» WORK TASK
Only one stretch of the records below is wanted: the lines from the one holding "You are a GUI" through the one holding "Task: Select the 30分 interval tab". Return it exactly, both ends included.

*** Opening of MATERIAL SHOWN ***

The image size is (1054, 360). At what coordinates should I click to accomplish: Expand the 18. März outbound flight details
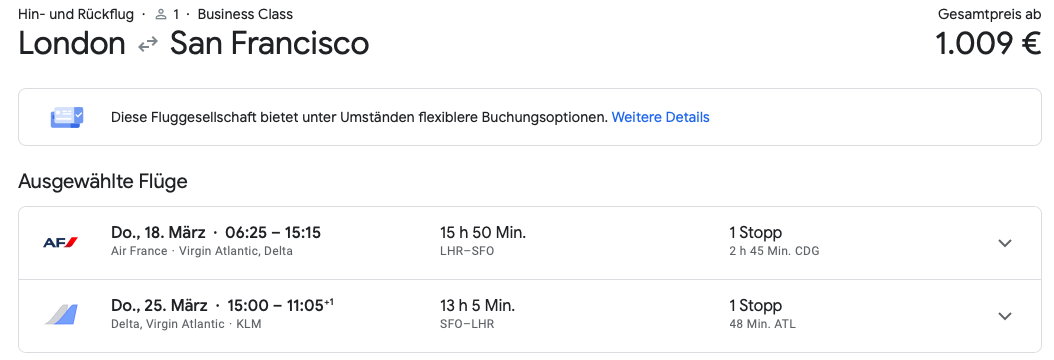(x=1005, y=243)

*** Close of MATERIAL SHOWN ***
*** Opening of MATERIAL SHOWN ***

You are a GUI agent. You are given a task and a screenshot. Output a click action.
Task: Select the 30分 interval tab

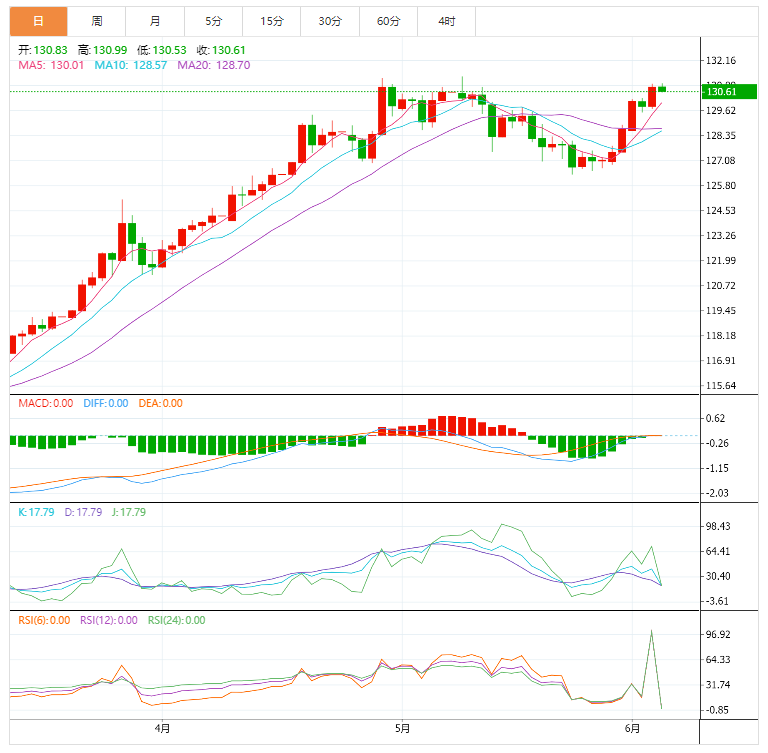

*** Close of MATERIAL SHOWN ***
*** Opening of MATERIAL SHOWN ***

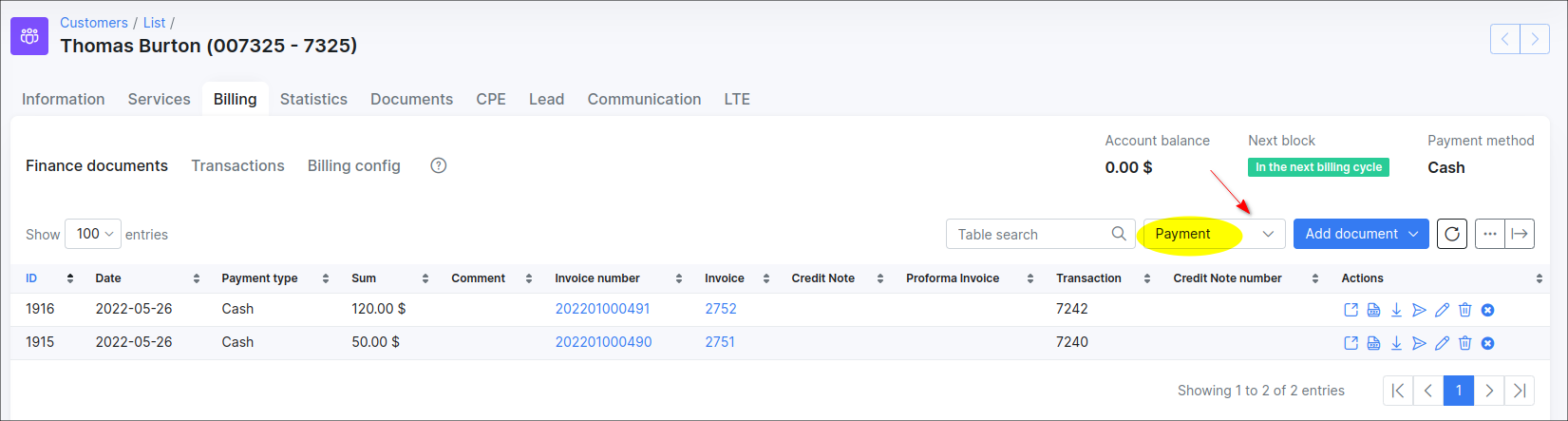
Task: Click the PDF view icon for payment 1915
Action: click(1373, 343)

*** Close of MATERIAL SHOWN ***

» OUTPUT FOR THIS TASK
You are a GUI agent. You are given a task and a screenshot. Output a click action.
Task: Select the 30分 interval tab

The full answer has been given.